State chunking: Gross charges are chunked by state (7 chunks) for parallel processing. The union step reassembles all states.
Komodo Claims Data
Real-world claims data providing allowed amounts, utilization counts, and GLOS estimates at multiple geographic levels.
Data types:
- Allowed amounts — What insurers actually paid per claim. Available at NPI×Payer, ZIP3×Payer, State, and National levels. →
claims_benchmarks_allowables_* - Utilization — How often codes are billed: total claims, unique patients per provider/code. At NPI, State, National levels. →
claims_benchmarks_utilization_* - GLOS Estimates — Geometric mean length of stay from claims data. Used for per-diem transformation validation. →
claims_benchmarks_glos_*
Fallback hierarchy:
| Level | Specificity | Use Case |
|---|---|---|
| NPI × Payer | Most specific | Provider-specific allowed amounts per payer channel |
| ZIP3 × Payer | Geographic | Local area benchmarks by payer type |
| State | Broad | State-wide benchmarks |
| National | Last resort | National average when no local data |
This NPI → ZIP3 → State → National fallback pattern is used throughout the pipeline for any claims-derived signal.
Combined Raw
All four raw sources are LEFT JOINed onto the Rate Object Space into one wide table. Most ROIDs have NULL rates here — they become imputation candidates in the next phases.
LEFT JOIN Semantics
tmp_int_combined_raw starts from the Rate Object Space (all ROIDs) and LEFT JOINs each source. This means:
- Every ROID appears — even those with no rate from any source.

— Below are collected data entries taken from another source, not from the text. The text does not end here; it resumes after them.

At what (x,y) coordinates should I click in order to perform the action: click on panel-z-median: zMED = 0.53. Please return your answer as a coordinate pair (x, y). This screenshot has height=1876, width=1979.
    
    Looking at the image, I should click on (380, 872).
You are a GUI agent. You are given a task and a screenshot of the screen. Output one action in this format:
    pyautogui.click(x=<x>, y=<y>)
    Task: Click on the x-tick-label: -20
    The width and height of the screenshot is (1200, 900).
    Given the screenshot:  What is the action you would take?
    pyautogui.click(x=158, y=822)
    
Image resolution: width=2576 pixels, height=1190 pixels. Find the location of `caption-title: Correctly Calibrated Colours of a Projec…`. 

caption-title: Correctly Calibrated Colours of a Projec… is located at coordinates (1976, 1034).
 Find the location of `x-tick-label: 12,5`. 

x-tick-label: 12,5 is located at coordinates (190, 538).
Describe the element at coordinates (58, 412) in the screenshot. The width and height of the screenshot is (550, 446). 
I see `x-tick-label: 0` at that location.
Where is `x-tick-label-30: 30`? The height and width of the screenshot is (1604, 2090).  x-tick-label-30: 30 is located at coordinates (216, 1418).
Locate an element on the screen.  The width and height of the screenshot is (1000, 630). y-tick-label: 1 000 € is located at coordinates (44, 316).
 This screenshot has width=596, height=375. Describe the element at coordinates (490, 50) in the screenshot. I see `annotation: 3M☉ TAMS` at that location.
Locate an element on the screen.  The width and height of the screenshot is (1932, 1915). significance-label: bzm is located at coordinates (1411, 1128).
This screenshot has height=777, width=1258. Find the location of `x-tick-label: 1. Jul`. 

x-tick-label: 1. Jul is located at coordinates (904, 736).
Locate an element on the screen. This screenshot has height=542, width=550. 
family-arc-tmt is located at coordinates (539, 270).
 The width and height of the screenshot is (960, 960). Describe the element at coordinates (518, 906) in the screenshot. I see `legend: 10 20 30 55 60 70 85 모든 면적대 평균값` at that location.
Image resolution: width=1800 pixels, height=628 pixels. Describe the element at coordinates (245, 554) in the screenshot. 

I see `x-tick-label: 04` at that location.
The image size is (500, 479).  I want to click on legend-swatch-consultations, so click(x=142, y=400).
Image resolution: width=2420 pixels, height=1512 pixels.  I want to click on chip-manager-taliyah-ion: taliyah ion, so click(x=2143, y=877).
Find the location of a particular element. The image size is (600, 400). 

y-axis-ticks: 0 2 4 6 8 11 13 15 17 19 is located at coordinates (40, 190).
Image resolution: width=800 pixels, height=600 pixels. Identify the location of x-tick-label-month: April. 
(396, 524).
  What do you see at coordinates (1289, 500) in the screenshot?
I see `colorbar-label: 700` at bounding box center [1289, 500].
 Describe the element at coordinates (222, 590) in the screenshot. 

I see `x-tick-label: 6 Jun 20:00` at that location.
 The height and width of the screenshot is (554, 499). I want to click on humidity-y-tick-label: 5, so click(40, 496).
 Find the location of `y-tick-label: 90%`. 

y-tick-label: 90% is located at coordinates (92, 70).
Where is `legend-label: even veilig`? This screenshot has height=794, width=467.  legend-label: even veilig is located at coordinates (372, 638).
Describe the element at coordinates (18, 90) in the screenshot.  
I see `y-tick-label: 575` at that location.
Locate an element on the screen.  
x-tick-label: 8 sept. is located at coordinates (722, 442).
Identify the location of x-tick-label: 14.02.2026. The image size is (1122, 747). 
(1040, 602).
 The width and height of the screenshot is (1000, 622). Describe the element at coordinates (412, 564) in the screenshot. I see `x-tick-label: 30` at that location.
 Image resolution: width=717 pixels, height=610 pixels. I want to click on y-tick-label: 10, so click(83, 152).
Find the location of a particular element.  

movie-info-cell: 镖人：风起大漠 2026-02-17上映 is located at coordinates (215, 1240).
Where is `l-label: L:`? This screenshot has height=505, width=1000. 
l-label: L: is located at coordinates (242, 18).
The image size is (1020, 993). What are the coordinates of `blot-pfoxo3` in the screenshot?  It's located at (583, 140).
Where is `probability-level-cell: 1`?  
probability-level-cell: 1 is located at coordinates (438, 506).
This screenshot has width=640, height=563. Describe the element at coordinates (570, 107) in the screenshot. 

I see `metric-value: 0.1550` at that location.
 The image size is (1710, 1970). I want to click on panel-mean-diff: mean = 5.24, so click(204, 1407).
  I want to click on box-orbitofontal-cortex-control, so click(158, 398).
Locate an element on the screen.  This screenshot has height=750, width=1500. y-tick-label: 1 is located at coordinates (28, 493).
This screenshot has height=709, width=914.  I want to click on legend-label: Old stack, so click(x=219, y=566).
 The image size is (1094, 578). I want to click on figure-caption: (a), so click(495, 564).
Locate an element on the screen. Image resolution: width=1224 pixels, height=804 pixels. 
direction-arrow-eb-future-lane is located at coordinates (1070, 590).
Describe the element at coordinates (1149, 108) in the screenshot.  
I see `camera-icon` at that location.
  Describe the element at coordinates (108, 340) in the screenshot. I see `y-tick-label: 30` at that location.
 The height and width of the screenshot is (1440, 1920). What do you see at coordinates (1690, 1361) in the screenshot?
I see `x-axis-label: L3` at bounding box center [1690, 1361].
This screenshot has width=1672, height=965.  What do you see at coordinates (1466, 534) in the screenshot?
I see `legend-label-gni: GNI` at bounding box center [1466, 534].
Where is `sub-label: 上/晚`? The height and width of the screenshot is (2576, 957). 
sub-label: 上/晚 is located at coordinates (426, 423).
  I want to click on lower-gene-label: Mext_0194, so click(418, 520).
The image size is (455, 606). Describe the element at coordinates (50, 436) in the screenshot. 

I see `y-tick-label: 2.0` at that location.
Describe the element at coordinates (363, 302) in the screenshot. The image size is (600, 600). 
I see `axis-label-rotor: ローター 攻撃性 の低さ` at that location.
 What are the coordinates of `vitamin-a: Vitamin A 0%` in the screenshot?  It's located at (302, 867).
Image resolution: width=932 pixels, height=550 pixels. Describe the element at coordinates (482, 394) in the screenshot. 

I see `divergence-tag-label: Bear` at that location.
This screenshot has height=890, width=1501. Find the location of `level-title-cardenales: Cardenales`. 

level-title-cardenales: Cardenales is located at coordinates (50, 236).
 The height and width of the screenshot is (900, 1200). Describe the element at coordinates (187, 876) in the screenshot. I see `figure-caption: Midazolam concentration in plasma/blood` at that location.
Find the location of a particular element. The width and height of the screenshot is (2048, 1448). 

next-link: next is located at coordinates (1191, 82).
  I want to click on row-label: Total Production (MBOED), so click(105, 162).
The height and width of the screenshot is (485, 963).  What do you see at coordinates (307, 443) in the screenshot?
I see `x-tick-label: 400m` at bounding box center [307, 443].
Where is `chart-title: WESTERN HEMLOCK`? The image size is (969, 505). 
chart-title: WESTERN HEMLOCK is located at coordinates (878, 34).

- Source-specific columns are NULL for ROIDs not covered by that source.
- The row count equals the ROS row count (not the number of rates found).
This LEFT JOIN design is what allows downstream phases (Transformations, Imputations, Accuracy) to join by ROID and know they are covering every pricing question, not just the ones with raw data.
Wide Table Structure
The table is wide: each source contributes separate columns by method, so no source overwrites another. Partitioned by payer_id, network_type, bill_type.
| Column group | Examples | From |
|---|---|---|
Payer MRF by negotiated_type | payer_negotiated_rate, payer_fee_schedule_rate, payer_percentage_rate, payer_per_diem_rate, payer_derived_rate | tmp_raw_mrf_payer_rates |
Hospital MRF by contract_methodology × amount type | hospital_fee_schedule_dollar, hospital_pct_of_total_billed_charges_pct, hospital_per_diem_rate, hospital_case_rate_dollar, hospital_*_allowed_amount | tmp_raw_mrf_hospital_rates |
| Gross charges (6 levels) | mrf_gross_charge_provider, mrf_gross_charge_cbsa_median, mrf_gross_charge_state_median, komodo_gross_charge_provider, komodo_gross_charge_cbsa_median, komodo_gross_charge_state_median | tmp_raw_gross_charges |
| Komodo benchmarks | komodo_allowed_npi, komodo_allowed_zip3, komodo_allowed_state, komodo_allowed_national, komodo_utilization_npi | tmp_raw_komodo_allowables |
What happens next: Transformations converts percentage/per-diem columns into dollar values. Benchmarks compute Medicare reference rates. Imputations fill ROIDs where all payer and hospital columns are NULL. Accuracy scoring evaluates each non-NULL value. Rate Selection picks one canonical rate per ROID from all these layers.